For the really old data (>8 years old), the events were often very spacially dense for two reasons: 1) there were relatively few sensors available back then, and 2) the sensors were placed close together so that nearby events could be properly corroborated with low error. Further events could be recorded, but they had too high an error
For the newer data (<8 years old), the events are often very time dense, for the inverse reasons: 1) there are usually many sensors available, and 2) the sensors are placed at regular intervals over a larger distance.
As a result, the datasets cannot typically be said to be only time-dense or only spacially dense (except in the case of datasets that contain only new data).
Conclusion
I clearly should be asking more questions on this site.
I will be testing out several solutions over the next while which will include the 4d kd-tree, a 3d kd-tree followed by time distance check (suggested by Drew Hall), and the current algorithm I have. Also, I have been suggested another data structure called TSP (time space partitioning) tree, which uses an octree for space and a bsp on each node for time, so I may test that as well.
Assuming I remember, I'll be sure to post some profiling benchmarks on different time/space radii configurations.
Thanks all
回答1:
To expand a little bit on my comments to an answer above:
According to the literature, kd-trees require data with Euclidean coordinates. They are probably not strictly necessary, but they're certainly sufficient: guaranteeing that all coordinates are Euclidean ensures that the normal rules of space apply, and makes it possible to easily partition points by their location and build up the tree structure.

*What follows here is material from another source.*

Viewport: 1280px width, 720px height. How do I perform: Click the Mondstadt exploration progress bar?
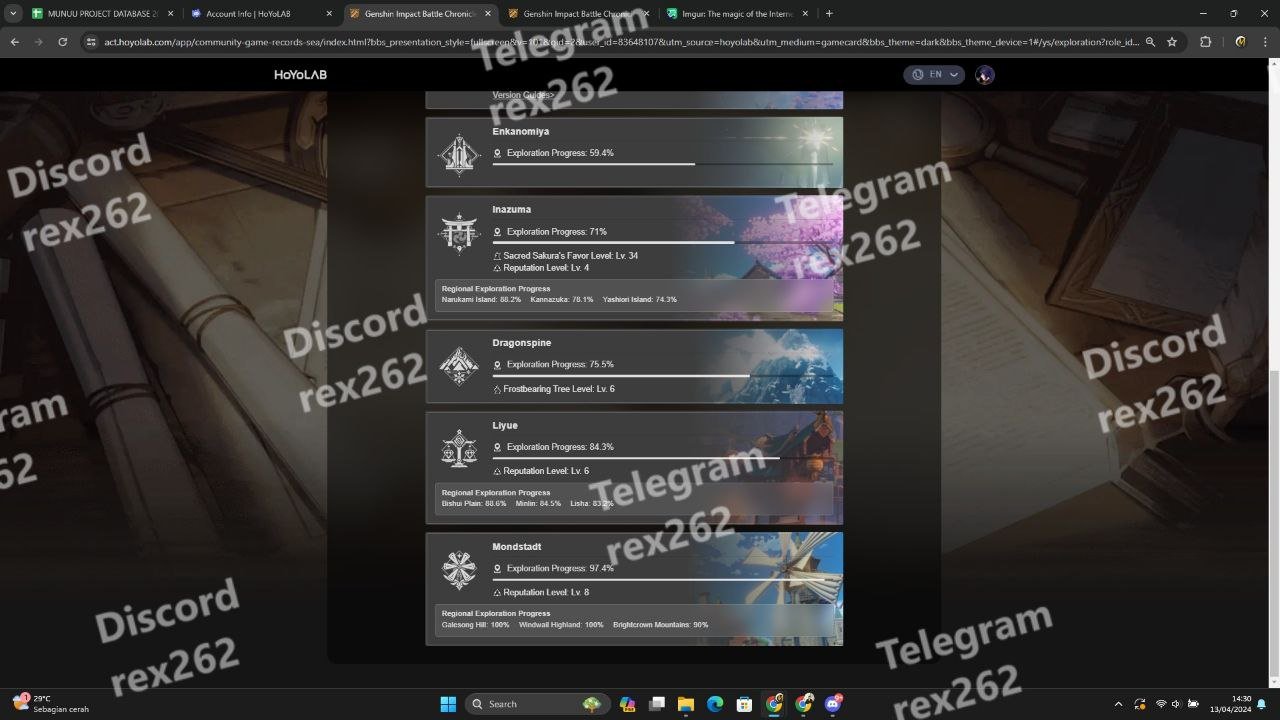point(662,580)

Time is a little bit strange. Under the rules of special relativity, you use a Minkowski metric, not a standard Euclidean metric, when you're working with time coordinates. This causes all kinds of problems (most severe among them destroying the meaning of "simultaneity"), and generally makes people afraid of time coordinates. That fear is not well-founded, though, because unless you know you're working on physics, your time coordinate almost certainly actually will be Euclidean in practice.
What does it mean for a coordinate to be Euclidean? It should be independent of all the other coordinates. Saying time is a Euclidean coordinate means that you can answer the question "Are these two points close together in time?" by looking only at their time coordinates, and ignoring any extra information. It's easy to see why not having that property might break a scheme that partitions points by the values of their coordinates; if two points can have radically different time coordinates but still be considered "close in time", then a tree which sorts them by time coordinate is not going to work very well.

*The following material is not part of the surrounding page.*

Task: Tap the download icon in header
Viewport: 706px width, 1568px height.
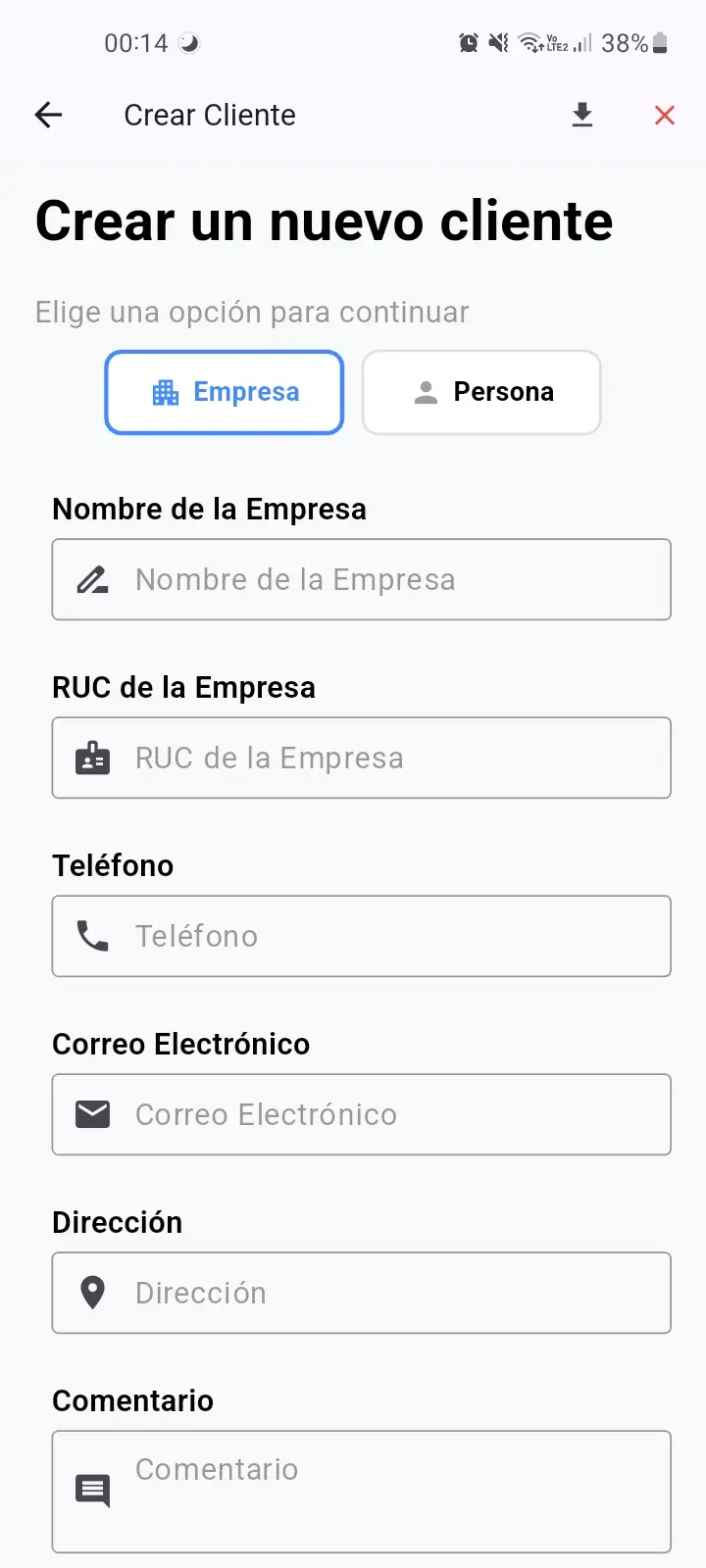Action: click(582, 115)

An example of a Euclidean time coordinate would be any time specified in a single, consistent time zone (like UTC times). If you have two clocks, one in New York and one in Tokyo, you know that if you have two measurements labelled "12:00 UTC" then they were taken at the same time. But if the measurements are taken in local time, so one says "12:00 New York time" and one is "12:00 Tokyo time", you have to use extra information about the locations and time zones of the cities to figure out how much time elapsed between the two measurements.
So as long as your time coordinate is consistently measured and sane, it will be Euclidean, and that means it will work just fine in a kd-tree or similar data structure.
回答2:
If you stored an index to your points sorted in the time dimension, couldn't you first perform an initial pruning in the 1-d time dimension, thus reducing the number of distance calculations? (Or is that an oversimplfication?)
回答3:
You haven't really given enough information to answer this.
But sure, in general kd-trees are perfectly suitable for 4 (or 5 or 6 or...) dimensional data --- if the spatial (or in your case space/time-ial) distribution lends itself to kd-tree decomposition. In other words, it depends (sound familiar?).
kd-trees are just one method of spatial decomposition that lend themselves to certain localized searches. As you go to higher dimensions, the curse of dimensionality problem rears it's head, of course, but 4d isn't too bad (you probably want at least a several hundred points though).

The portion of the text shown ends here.